----- Listed records -----
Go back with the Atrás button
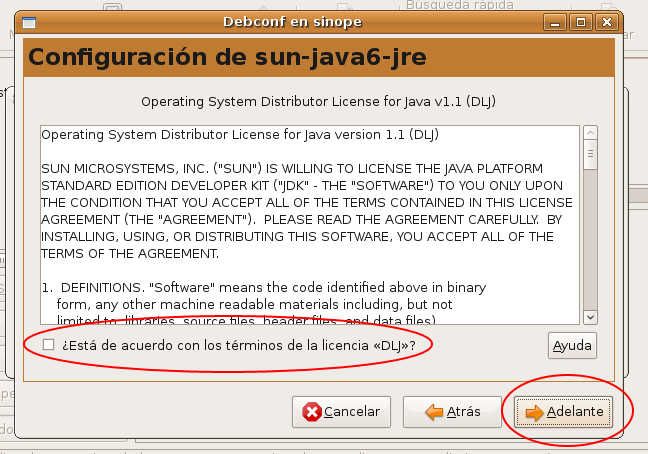tap(452, 411)
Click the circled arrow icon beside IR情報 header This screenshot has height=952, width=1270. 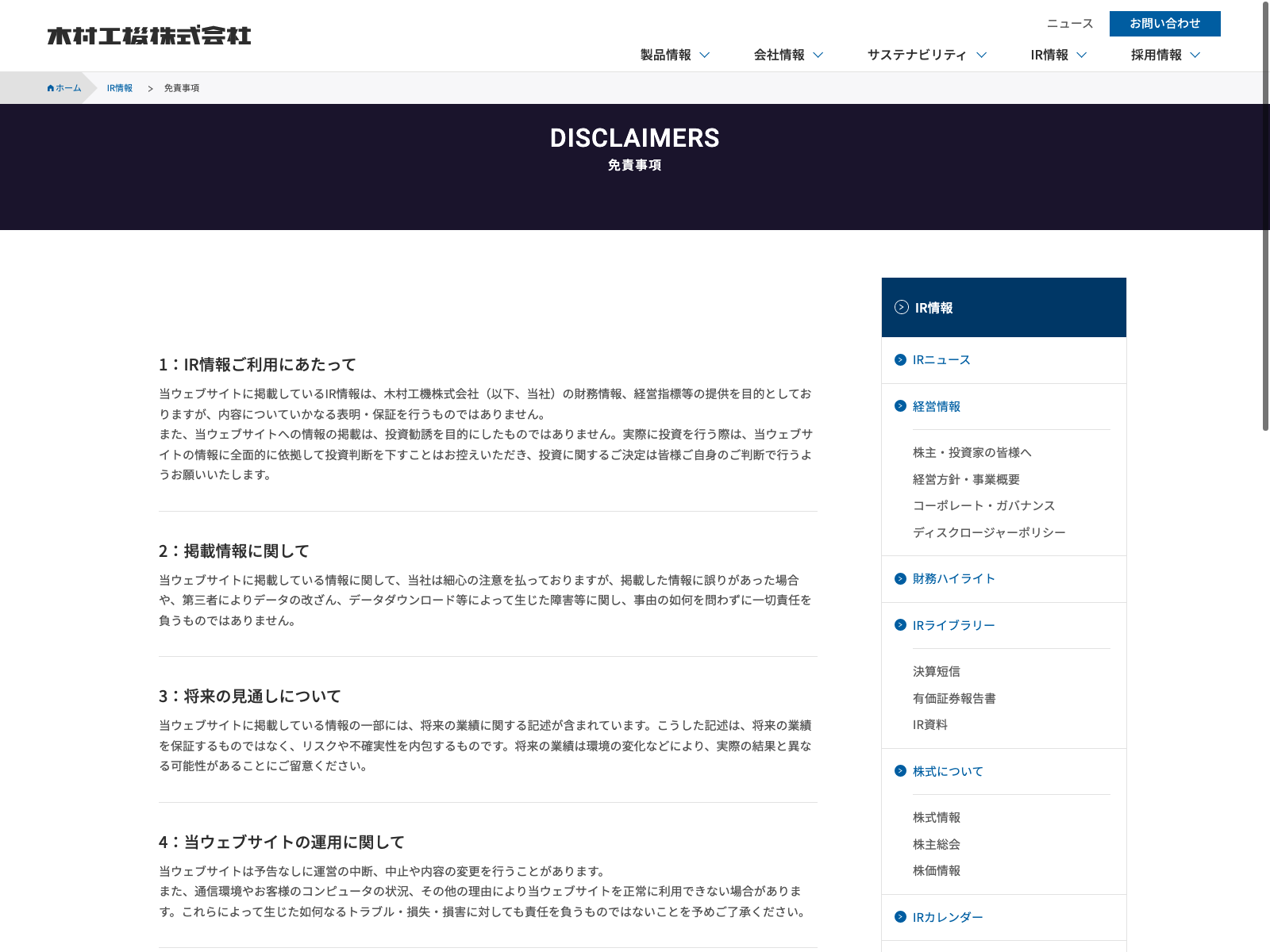click(902, 308)
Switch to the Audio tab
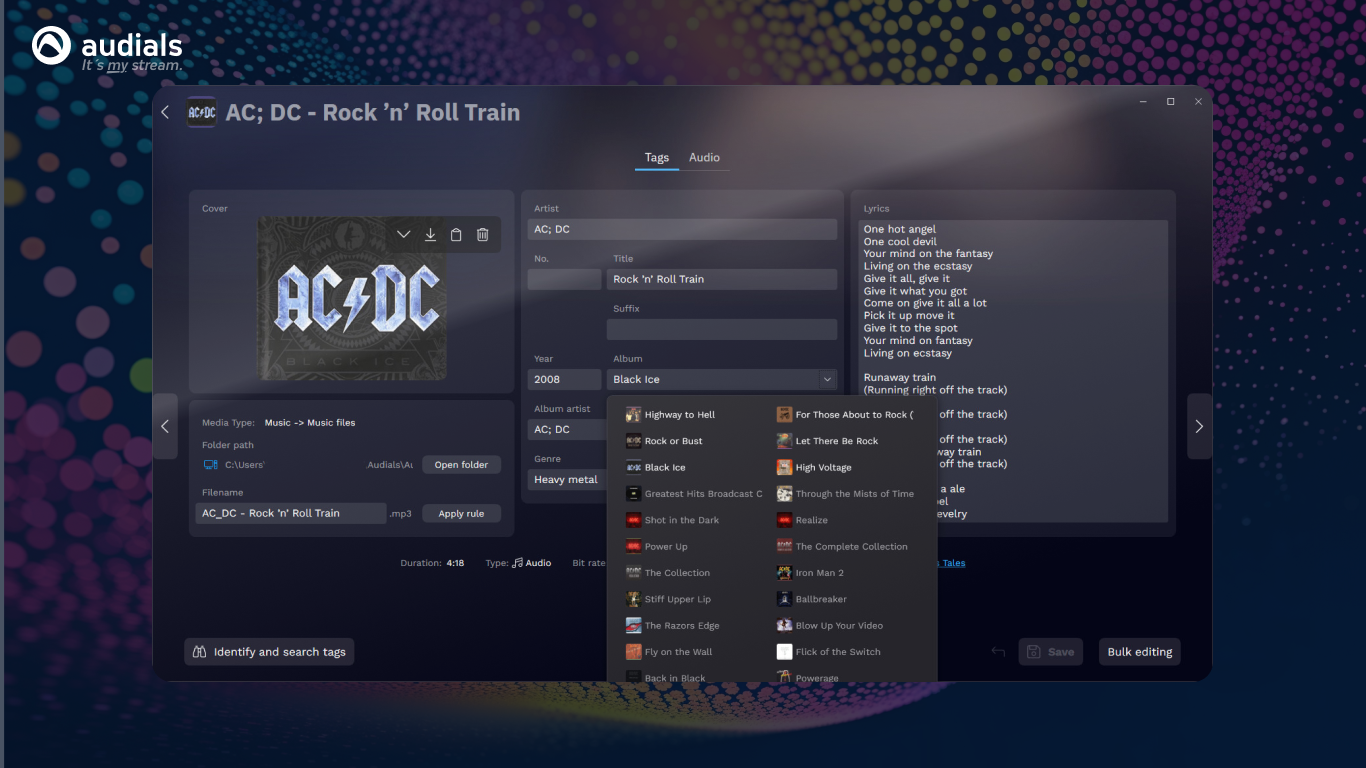This screenshot has width=1366, height=768. point(704,157)
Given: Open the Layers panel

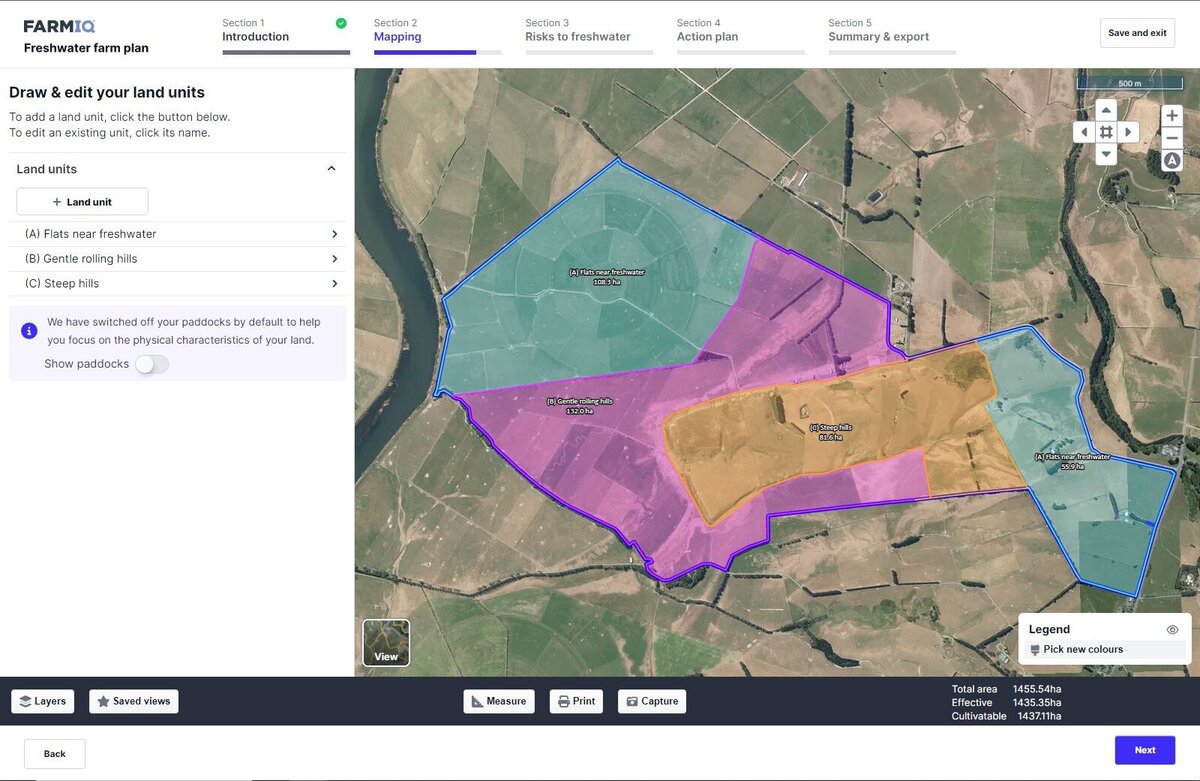Looking at the screenshot, I should click(42, 701).
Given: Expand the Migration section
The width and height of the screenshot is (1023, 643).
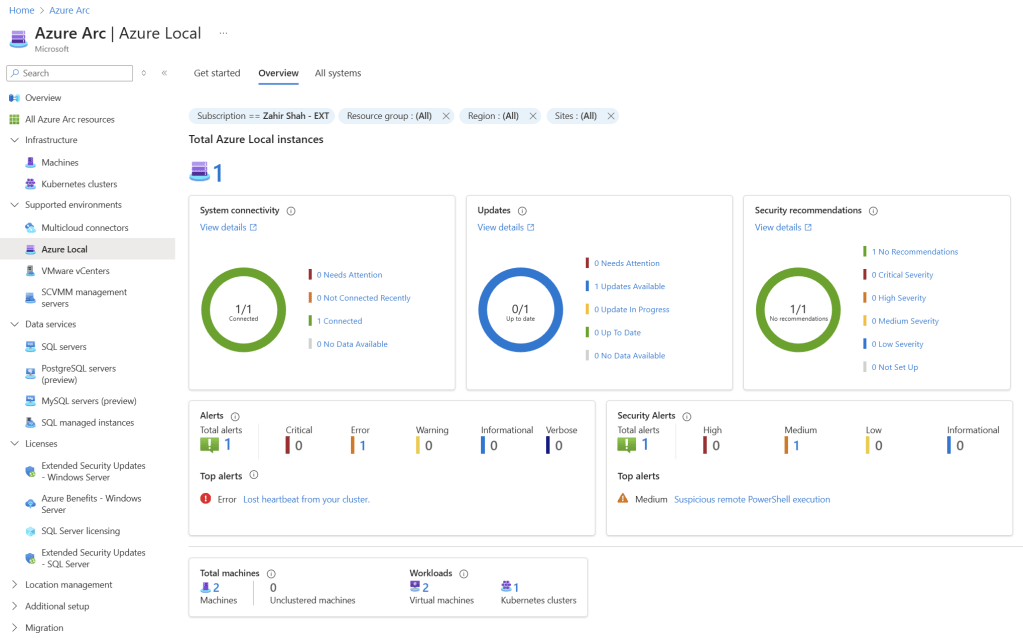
-----
**Task item**
Extract precisely the lines beginning at the line containing "Given: Expand the Migration section" and ending at the last line of the entries above, exactly as written and with no pictures.

**Task solution**
Given: Expand the Migration section
The width and height of the screenshot is (1023, 643).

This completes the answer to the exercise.